The whole listing is to be given again without alteration, except that its pictures are dropped.

**GIVEN RECORDS**.
┄┄┄┄┄┄┄┄┄┄

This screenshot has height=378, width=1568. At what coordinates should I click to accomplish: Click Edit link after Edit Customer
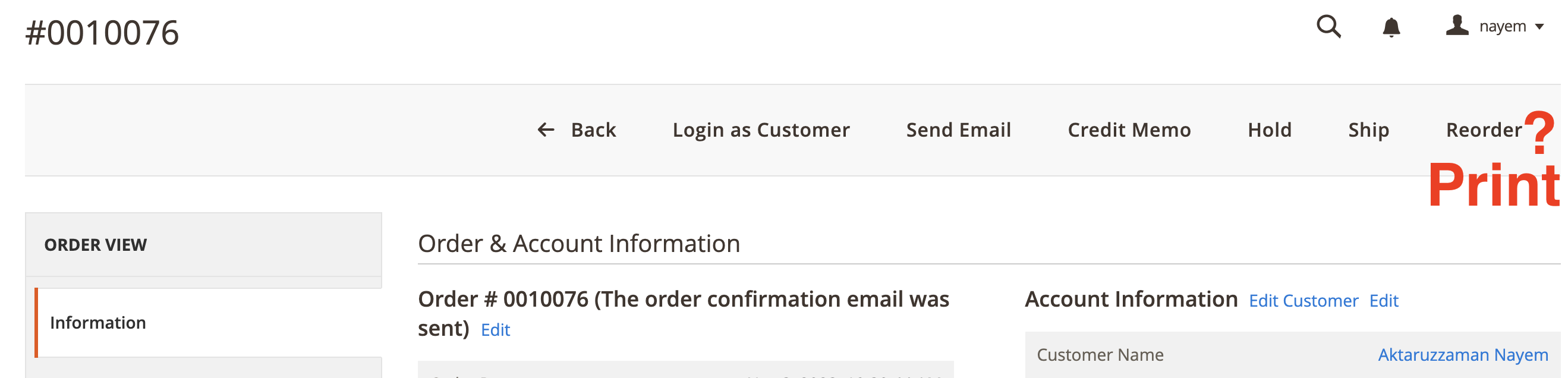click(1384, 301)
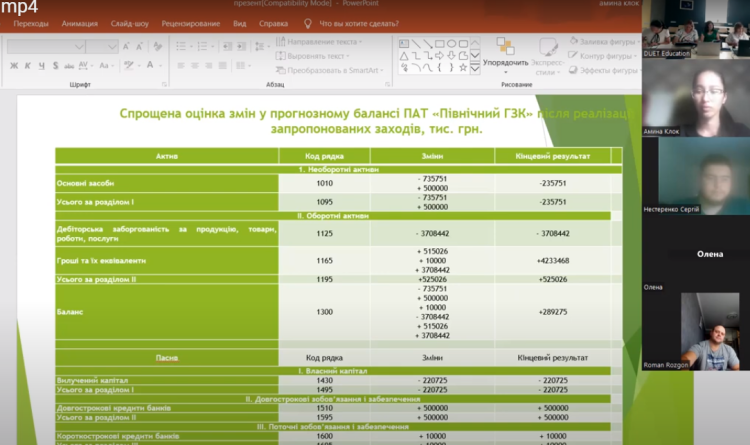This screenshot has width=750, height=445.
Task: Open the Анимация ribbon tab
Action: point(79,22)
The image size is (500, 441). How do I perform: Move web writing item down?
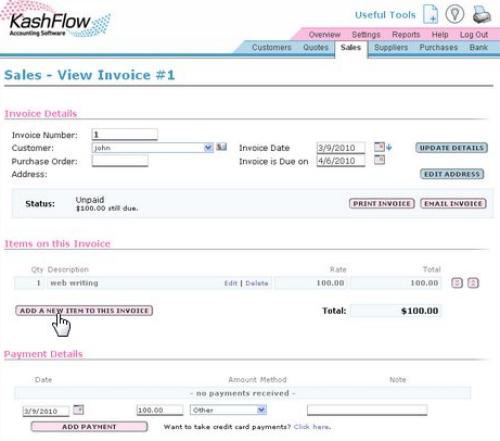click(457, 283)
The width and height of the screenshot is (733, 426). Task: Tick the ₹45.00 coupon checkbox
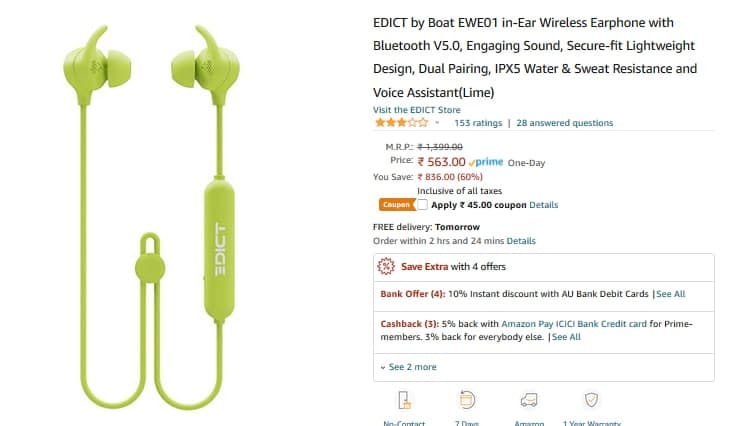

┄┄┄┄┄┄┄┄┄┄

**WRITTEN SOLUTION**.
This screenshot has height=378, width=1568. At what coordinates should I click to accomplish: Click Edit link after Edit Customer
click(1384, 301)
This screenshot has width=750, height=445.
Task: Open the Анимация ribbon tab
Action: point(79,22)
The image size is (500, 441). How do I perform: Move web writing item down?
click(457, 283)
The width and height of the screenshot is (733, 426). Task: Tick the ₹45.00 coupon checkbox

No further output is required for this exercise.